TASK> Please arrange the stretch from the line containing "This screenshot has height=556, width=1312." through the line containing "x-axis-title: % growth" as a two-column CSV headed input and output. Give one line per row, with each row's text and its answer each in a single quoted field and line breaks replaced by spaces.

STUDY MATERIAL>
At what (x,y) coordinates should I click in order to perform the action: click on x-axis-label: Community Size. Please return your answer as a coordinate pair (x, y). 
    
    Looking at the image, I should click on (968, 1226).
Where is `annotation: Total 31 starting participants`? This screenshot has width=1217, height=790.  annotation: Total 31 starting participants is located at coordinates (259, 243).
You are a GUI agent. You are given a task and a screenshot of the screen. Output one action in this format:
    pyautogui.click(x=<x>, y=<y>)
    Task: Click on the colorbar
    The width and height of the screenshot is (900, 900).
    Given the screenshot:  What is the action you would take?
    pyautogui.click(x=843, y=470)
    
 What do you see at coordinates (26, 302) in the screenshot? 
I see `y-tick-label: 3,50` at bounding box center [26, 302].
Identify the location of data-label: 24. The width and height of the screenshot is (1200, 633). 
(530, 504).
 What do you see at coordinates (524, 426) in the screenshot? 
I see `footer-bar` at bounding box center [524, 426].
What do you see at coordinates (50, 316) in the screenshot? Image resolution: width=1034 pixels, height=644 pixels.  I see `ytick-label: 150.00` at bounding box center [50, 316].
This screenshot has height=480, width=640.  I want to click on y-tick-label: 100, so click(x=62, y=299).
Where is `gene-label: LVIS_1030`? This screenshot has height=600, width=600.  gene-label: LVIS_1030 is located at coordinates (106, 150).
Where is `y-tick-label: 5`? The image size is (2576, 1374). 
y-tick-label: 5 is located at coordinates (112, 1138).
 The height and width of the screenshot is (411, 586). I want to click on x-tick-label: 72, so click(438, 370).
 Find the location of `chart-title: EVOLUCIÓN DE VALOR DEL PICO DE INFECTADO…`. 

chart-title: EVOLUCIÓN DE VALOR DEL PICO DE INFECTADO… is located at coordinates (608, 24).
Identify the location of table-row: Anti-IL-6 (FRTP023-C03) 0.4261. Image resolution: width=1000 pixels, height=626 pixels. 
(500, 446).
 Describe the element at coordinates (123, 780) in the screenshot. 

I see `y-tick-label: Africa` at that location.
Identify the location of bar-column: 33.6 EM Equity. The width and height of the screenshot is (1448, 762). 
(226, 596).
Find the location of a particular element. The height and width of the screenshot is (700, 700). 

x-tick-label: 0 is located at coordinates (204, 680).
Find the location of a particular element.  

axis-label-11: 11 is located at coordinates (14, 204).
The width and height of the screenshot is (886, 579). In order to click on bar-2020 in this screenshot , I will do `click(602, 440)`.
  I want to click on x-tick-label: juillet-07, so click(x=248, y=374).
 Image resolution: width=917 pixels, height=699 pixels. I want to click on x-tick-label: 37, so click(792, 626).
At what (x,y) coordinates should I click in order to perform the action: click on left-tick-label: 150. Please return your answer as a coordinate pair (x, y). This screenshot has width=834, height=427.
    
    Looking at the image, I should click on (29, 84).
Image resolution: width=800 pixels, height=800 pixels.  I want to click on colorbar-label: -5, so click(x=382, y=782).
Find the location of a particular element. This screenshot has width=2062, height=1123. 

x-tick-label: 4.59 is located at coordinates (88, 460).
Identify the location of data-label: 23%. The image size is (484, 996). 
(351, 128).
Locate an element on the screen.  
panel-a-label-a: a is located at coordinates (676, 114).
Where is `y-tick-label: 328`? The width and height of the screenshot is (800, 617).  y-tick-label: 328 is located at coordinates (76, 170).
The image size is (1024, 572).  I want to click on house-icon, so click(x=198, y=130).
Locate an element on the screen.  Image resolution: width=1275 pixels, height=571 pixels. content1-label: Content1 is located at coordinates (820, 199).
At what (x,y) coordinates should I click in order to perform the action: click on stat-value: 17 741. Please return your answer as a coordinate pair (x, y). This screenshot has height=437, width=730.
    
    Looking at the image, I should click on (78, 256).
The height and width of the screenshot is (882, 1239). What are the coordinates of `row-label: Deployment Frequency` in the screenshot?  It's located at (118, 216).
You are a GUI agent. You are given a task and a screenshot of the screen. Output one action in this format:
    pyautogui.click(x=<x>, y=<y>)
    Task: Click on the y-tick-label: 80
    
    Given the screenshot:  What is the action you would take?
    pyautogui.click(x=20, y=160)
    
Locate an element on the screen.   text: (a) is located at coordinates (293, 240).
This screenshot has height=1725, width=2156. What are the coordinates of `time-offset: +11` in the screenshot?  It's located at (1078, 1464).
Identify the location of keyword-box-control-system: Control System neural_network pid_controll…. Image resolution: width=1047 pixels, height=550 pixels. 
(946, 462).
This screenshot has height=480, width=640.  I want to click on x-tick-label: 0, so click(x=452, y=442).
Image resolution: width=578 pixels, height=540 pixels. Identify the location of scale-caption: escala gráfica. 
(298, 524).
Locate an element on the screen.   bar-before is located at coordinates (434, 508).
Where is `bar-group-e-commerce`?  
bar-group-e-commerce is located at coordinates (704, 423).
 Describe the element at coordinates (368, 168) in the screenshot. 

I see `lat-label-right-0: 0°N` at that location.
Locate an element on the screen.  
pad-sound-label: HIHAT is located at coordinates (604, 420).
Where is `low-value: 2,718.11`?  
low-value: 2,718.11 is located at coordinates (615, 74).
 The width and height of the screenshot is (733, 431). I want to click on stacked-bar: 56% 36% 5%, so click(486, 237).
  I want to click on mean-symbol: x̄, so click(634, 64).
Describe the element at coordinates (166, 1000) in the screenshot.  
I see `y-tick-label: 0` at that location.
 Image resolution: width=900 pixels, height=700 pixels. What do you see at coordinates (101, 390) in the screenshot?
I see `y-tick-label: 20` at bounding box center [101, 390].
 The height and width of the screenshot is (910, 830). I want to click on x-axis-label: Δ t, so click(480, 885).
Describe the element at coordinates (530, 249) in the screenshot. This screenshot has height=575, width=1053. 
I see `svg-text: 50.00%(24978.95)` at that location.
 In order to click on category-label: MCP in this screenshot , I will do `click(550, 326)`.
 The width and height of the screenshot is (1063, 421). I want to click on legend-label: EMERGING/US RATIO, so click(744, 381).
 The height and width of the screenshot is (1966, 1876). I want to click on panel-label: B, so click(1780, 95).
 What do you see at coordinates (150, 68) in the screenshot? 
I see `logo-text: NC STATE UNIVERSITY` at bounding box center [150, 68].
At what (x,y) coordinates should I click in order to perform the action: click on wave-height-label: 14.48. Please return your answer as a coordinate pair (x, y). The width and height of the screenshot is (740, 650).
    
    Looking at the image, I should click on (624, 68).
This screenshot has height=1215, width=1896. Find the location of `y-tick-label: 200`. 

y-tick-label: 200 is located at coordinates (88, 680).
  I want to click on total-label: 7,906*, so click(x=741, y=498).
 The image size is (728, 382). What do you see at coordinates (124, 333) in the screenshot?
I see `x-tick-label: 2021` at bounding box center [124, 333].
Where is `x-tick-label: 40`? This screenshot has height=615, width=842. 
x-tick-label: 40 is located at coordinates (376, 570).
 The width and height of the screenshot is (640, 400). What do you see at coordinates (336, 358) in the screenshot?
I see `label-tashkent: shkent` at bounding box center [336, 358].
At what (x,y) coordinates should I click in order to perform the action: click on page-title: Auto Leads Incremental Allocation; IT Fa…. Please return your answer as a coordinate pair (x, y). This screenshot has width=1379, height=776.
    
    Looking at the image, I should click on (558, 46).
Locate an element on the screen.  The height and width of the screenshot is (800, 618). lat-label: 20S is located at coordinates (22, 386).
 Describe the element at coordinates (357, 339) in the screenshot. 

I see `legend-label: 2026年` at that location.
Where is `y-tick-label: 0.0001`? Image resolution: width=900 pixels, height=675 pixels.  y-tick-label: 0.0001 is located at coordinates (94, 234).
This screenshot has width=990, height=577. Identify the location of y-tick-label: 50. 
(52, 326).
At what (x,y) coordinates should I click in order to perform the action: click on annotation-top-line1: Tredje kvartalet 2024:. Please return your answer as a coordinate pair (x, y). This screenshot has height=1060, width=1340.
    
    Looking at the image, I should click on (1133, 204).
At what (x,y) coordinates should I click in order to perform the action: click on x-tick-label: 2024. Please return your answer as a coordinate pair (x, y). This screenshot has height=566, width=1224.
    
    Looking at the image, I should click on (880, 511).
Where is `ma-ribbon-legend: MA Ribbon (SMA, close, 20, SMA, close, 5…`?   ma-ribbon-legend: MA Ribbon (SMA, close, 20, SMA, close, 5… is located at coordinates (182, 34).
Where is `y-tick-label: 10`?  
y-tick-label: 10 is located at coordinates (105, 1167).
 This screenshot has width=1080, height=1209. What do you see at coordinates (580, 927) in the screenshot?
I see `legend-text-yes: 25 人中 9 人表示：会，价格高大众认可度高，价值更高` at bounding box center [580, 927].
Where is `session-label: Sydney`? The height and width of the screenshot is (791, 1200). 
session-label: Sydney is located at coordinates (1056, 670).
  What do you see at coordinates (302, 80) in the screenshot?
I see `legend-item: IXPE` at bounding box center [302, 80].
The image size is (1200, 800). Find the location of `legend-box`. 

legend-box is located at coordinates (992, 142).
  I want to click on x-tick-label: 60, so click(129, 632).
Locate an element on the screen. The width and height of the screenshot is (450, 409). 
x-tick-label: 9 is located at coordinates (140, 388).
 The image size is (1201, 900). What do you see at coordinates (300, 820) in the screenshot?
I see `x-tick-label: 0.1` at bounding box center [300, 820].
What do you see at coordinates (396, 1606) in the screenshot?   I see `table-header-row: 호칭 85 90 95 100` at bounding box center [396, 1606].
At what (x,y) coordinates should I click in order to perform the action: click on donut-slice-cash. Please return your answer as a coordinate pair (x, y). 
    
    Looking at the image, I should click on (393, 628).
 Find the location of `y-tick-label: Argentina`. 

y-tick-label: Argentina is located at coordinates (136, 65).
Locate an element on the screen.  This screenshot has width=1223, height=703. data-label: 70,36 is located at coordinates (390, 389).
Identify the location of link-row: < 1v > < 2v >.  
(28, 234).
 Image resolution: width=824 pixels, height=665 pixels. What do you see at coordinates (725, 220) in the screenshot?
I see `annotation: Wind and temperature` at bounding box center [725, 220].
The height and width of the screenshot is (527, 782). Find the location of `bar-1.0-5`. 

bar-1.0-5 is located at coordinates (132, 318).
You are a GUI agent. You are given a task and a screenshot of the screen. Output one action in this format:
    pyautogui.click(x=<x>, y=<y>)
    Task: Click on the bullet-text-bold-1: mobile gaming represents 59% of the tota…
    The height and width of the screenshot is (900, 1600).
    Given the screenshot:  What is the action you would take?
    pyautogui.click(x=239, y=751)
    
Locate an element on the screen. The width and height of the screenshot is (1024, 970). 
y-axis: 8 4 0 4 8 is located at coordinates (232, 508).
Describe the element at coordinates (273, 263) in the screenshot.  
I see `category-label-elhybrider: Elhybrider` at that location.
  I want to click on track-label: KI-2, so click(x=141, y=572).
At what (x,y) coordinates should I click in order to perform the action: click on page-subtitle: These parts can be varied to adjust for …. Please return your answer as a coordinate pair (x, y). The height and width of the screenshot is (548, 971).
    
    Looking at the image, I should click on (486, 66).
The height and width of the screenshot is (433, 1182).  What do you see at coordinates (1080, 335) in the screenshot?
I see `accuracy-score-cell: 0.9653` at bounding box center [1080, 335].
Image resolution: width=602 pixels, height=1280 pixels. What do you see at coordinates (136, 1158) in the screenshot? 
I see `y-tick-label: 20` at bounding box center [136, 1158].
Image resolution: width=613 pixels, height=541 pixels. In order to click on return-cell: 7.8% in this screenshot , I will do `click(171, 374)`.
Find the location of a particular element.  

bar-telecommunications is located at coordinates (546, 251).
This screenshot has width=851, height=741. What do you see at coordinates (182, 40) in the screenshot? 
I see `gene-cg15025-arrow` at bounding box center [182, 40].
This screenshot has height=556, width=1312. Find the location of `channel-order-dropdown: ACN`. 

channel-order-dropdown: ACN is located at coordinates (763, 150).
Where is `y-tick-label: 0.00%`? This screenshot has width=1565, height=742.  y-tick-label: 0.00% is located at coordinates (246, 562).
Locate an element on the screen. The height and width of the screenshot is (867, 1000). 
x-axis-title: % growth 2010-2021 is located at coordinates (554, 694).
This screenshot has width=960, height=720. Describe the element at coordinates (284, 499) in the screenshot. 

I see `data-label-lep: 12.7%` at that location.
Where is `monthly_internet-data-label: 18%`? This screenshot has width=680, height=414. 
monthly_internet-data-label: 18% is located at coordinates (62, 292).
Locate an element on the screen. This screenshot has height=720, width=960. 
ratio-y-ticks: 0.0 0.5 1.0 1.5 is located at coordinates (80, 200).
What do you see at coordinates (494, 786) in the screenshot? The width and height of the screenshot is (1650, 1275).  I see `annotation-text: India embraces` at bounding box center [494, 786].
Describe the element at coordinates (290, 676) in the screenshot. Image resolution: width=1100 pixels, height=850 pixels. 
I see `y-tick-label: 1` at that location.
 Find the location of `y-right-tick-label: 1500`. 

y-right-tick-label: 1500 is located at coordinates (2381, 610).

FINAL ANSWER>
input,output
"This screenshot has height=556, width=1312. Find the location of `channel-order-dropdown: ACN`.","channel-order-dropdown: ACN is located at coordinates (763, 150)."
"Where is `y-tick-label: 0.00%`? This screenshot has width=1565, height=742.","y-tick-label: 0.00% is located at coordinates (246, 562)."
"Locate an element on the screen. The height and width of the screenshot is (867, 1000).","x-axis-title: % growth 2010-2021 is located at coordinates (554, 694)."